Text for analysis:
◆ ◆ ◆ ◆ ◆ ◆ ◆

Studies documenting the incidence of needle stick injuries among HCWs are available the same is not the case with respect to Laundry Department's personnel. [7-13] This ancillary department plays a vital role in preventing infection by supplying linen.
Objectives of the study
The objectives of this study were:
- To identify existing practices and occupational safety measures in Laundry Department of a tertiary health care institution, and
- To assess the use of personal protective equipments (PPEs) by various categories of HCWs in this department.
| Materials and methods|| |
This was a cross-sectional study.
The study setting was a private tertiary care teaching hospital located in Bengaluru city with bed strength of 1200 beds and bed occupancy of approximately 85%. The hospital provides super specialty and sub-specialty services at out- and in-patient departments and at outreach areas. Laundry Department that is integral to the optimum functioning of the clinical services that are provided.
Selection of the study population
Currently working individuals who consented to participate in the study.
Currently working individuals who could not be met at work place even after three attempts.
The survey was undertaken between September 2009 and August 2010.
Instruments used for the study
An observation checklist was developed by the investigator. This observation checklist was partly based on:
- Occupational hazard checklist by the OSHA 
- And partly self-developed (based on interactions and observation of activities at the department)
The questions were based on the literature review on hazards for the workers involved in these activities.
Validation of the observation checklist
The checklists were face validated by three experts in the field of occupational health working in large tertiary care hospitals in Bengaluru city and their comments and suggestions were incorporated.
Methods of data collection
Multiple visits (at least five visits) were made and the activities were observed in order to document the work processes and occupational safety measures in place therein. An unannounced visit was also made to observe the practice of use of PPE.
Interviews with workers
Informed consent was obtained from the workers before the factors determining the appropriate use of PPEs were identified by administering a pretested schedule to them.
The qualitative data were documented by the following methods:
- On site interaction with the workers during the visits were undertaken to determine the reasons for not utilizing the PPEs
- Key informant interviews were conducted using a semi-structured questionnaire. The key informants for the study were:
- The in-charge of the department
- The activity supervisor
- Selected workers in the department.
Analysis of data
The data collected were entered into Excel Spreadsheets and analyzed using Microsoft Excel. Frequency tables were used to describe the distribution of study variables in the population.
| Results|| |
The findings are described under following headings:
- Description of physical structure of the department
- Schematic representation of areas of the department and the activities under each area
- Description of hazards into biological, physical, chemical, and ergonomic hazards
- Characteristics of the workers
- Use of PPEs among the workers.

◆ ◆ ◆ ◆ ◆ ◆ ◆

Work task 1: According to the laundry department study, during what period was the survey carried out?
Work task 2: Translate this sentence from the laundry department study into Spanish: "Frequency tables were used to describe the distribution of study variables in the population."
Work task 3: Please go on with the laundry department study, starting after its list of result headings.

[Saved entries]
◆ ◆ ◆ ◆ ◆ ◆ ◆

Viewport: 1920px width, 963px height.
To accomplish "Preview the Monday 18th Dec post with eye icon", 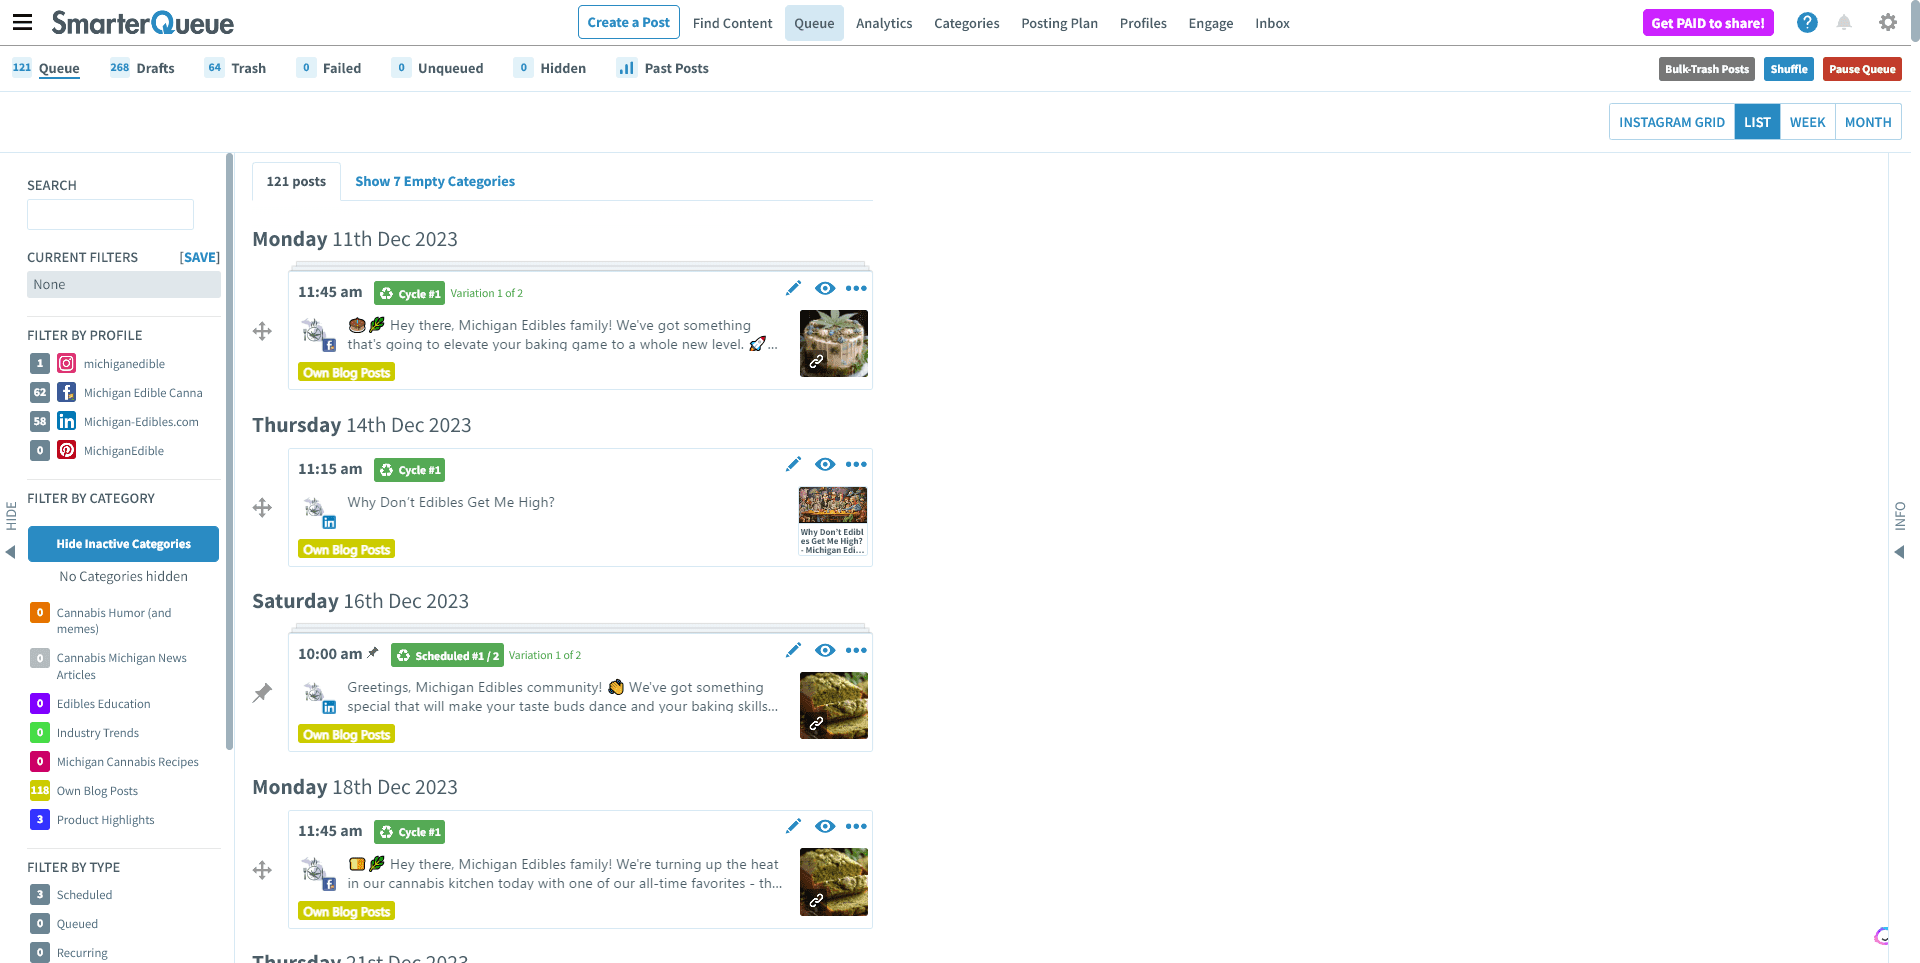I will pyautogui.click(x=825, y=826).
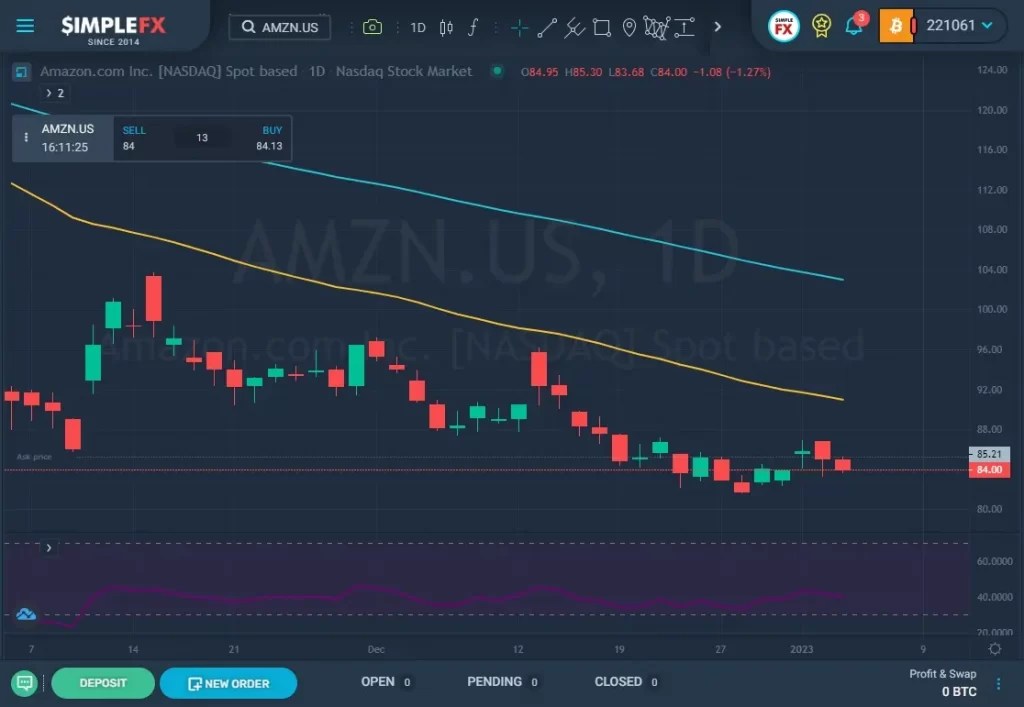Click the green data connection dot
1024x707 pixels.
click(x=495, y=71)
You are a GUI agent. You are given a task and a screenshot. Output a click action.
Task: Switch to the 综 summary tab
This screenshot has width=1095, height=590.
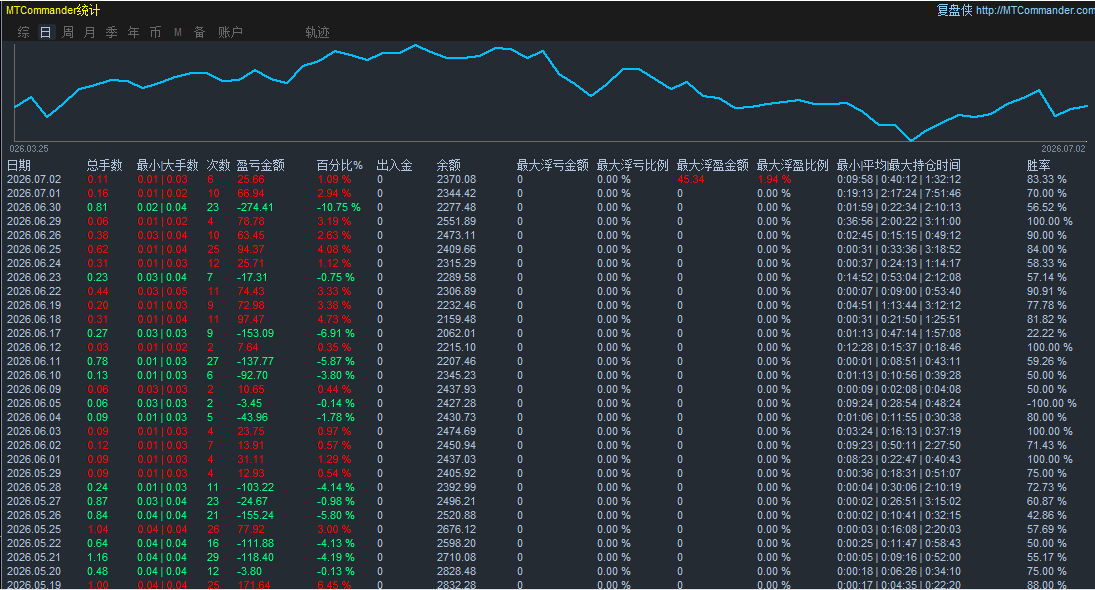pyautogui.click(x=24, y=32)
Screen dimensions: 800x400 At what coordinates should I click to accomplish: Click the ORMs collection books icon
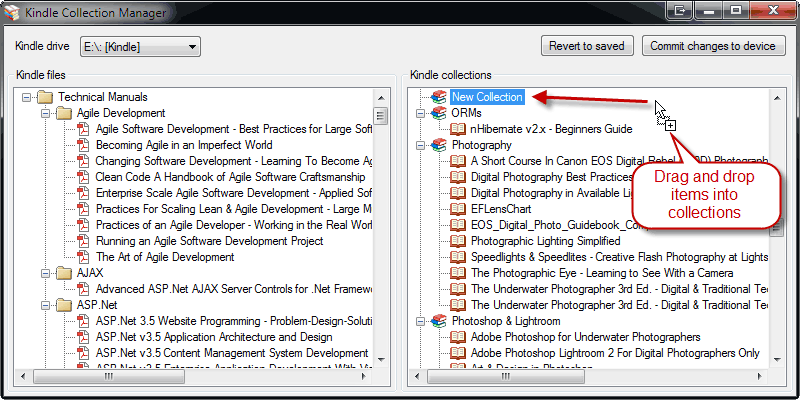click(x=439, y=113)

◆ ◆ ◆ ◆ ◆ ◆ ◆

Reply 1: From September 2009 to August 2010.

Reply 2: Se utilizaron tablas de frecuencia para describir la distribución de las variables del estudio en la población.

Reply 3:
Description of physical structure [Figure 1]
The laundry has been divided into many areas based on the activities. The list of areas is as follows:
|Figure 1: Schematic representation of the area of the department and the activities under Laundry Department|
Click here to view
- The linen receiving area: This is an area where the linen from various departments are received and segregated
- Common hall: This is a large hall where the activity of collection of unwashed clothes takes place. In addition in another area of this hall, washing, drying and pressing takes place
- Dirty linen washing area: The area where soiled/dirty linen are rinsed with the water before transferring to the washing area. This activity is carried out by a washer woman
- Washing area: The area where clothes are washed. Steam is used for the washing the clothes and also to disinfect them
- Linen squeezing area: This is an area where water from the washed clothes is extracted using "hydro extractor" machine
- Drying/spreading area: There are three different sheds for sun drying the clothes
- Folding room: This is the area where the washed clothes are folded and arranged
- Store room: In this room, the washed and pressed clothes are collected by the staff of the operation theater (OT) and CSSD
- Tailoring section: In this room, the damaged clothes are stitched.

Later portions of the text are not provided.